A retention member 54 is integral with each end block 44, extending upwardly from ends 46. Each retention member 54 is U-shaped to define a guide channel 56 along the inner surface thereof and precisely aligned with card-receiving slot 16 of connector 12. Guide channels 56 are dimensioned to receive therein side portions 32 of module 20 so that card leading end 28 becomes aligned for receipt into card-receiving cavity 16 during mating for the circuit pads thereof to become electrically engaged by the connector's contacts. Entrances to the guide channels may be chamfered to facilitate insertion of the module side portions 32 thereinto. Retention members 54 are positioned spaced apart so that channel bottom surfaces 58 oppose each other spaced apart a width of the module in order to position the module accurately lengthwise of the card-receiving slot. The retention members 54 include latch apertures 60 as shown within which corresponding latch projections 34 on side surfaces of the module may latch, for retention in the mated condition. Sufficient clearances 62 around ends 36 of connector 12 are provided by retention members 54 for receipt thereinto of leading end 26 of the module covering 24 around connector ends 36, when card leading end 28 is received into card-receiving slot 16.
Resilient members 80 of the present invention are seated in clearance openings 62 at inner ends of channels 56 outwardly of ends 36 of connector 12 and positioned atop upwardly facing surfaces 48, such as by being in interference fit between opposed walls of retention member 54, or optionally by being bonded in place. Resilient members 80 are shown to include a transverse body section 82 adjacent channel bottom 58, and side flanges 84 extending orthogonally therefrom that coextend partially along side surfaces of connector 12. Resilient members 80 are thus configured similarly to the ends 32 of cover 24 of module 20 and thus are abutted and compressed thereby against surfaces 48 when module 20 is fully moved along channels 56 to mate with connector 12, for leading end 28 of card 22 to be received into card-receiving slot 16, at which time latch projections 34 are latched in latch recesses 60 of retention members 54.
As shown in FIG. 4, resilient members 80 upon compression by module 20, exert a force upwardly on the module to maintain the latch projections 34 firmly in latching engagement with latching surfaces of recesses 60. This results in no looseness or tolerances that would otherwise permit the module to move incrementally during movement of a computer or vibration thereof, and this in turn enhances the stability of the electrical connections as well as reduces wear and tear on the components within the module during in-service use. Additionally, resilient members 80 exert a force upwardly on a module to partially eject the module during delatching of the module latches, facilitating module removal when service personnel are manually actuating the latch members on opposed sides of the module, urging them toward each other. Resilient members 80 may be of elastomeric material such as foam rubber or rubber such as from Buna-N nitrile resin, ASTM-NBR.
Referring now to FIGS. 5 to 9, a second embodiment of retention system is shown. The retention system is comprised of a pair of end block assemblies 100 at ends 102 of connector 104. End block assemblies 100 include end blocks 106 integral with housing 108 of connector 104, and boardlocks 110 are inserted into slots 112 through flanges 114 so that retention legs 116 of the boardlocks are received into mounting holes (not shown) of the board, for mounting the connector to the circuit board in accordance with a conventional connector-mounting technique, wherein access to the bottom of the circuit board is unnecessary. An additional board lock is also seen approximately in the middle of elongate connector 104.

Entries on target coordinates:
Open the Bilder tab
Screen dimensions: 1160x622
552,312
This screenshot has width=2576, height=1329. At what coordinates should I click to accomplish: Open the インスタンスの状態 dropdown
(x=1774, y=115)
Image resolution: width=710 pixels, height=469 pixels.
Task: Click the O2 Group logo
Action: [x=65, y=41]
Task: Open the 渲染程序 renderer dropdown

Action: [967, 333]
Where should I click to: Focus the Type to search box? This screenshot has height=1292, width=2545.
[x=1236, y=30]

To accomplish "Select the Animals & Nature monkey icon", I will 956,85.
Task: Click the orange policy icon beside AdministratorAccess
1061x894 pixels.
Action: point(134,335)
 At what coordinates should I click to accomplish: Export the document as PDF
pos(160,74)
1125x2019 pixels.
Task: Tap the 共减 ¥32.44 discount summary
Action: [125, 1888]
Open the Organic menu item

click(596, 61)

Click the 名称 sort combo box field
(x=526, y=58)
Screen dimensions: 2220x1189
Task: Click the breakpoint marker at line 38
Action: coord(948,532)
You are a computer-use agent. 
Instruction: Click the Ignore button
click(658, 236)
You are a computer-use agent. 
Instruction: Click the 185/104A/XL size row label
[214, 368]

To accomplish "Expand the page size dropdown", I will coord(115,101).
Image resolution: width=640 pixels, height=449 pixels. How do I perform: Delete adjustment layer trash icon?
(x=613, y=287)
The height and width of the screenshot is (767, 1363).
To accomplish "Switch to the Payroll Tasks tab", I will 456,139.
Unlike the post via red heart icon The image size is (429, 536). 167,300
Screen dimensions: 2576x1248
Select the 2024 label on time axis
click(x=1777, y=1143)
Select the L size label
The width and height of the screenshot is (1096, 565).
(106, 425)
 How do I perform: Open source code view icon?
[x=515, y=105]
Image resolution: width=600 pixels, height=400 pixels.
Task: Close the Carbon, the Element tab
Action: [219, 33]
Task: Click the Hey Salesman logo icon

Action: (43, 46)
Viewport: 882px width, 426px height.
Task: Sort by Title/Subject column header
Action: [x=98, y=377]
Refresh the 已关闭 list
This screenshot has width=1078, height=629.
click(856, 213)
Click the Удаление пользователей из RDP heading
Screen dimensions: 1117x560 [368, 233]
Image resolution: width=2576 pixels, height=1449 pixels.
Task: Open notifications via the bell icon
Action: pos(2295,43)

*TASK REQUIREMENTS*.
**A.** Please translate this sentence from the connector text into Spanish: "Resilient members 80 may be of elastomeric material such as foam rubber or rubber such as from Buna-N nitrile resin, ASTM-NBR."
**B.** Using the connector text, answer these:
(i) What shape is each retention member 54?
(ii) Apart from an interference fit, how may the resilient members 80 optionally be held in place?
(iii) Which figures show the second embodiment of the retention system?

*FULL SOLUTIONS*.
**A.** Los elementos elásticos 80 pueden ser de un material elastomérico, como goma espuma, o de caucho, como el obtenido de la resina de nitrilo Buna-N, ASTM-NBR.

**B.**
(i) U-shaped.
(ii) By being bonded in place.
(iii) FIGS. 5 to 9.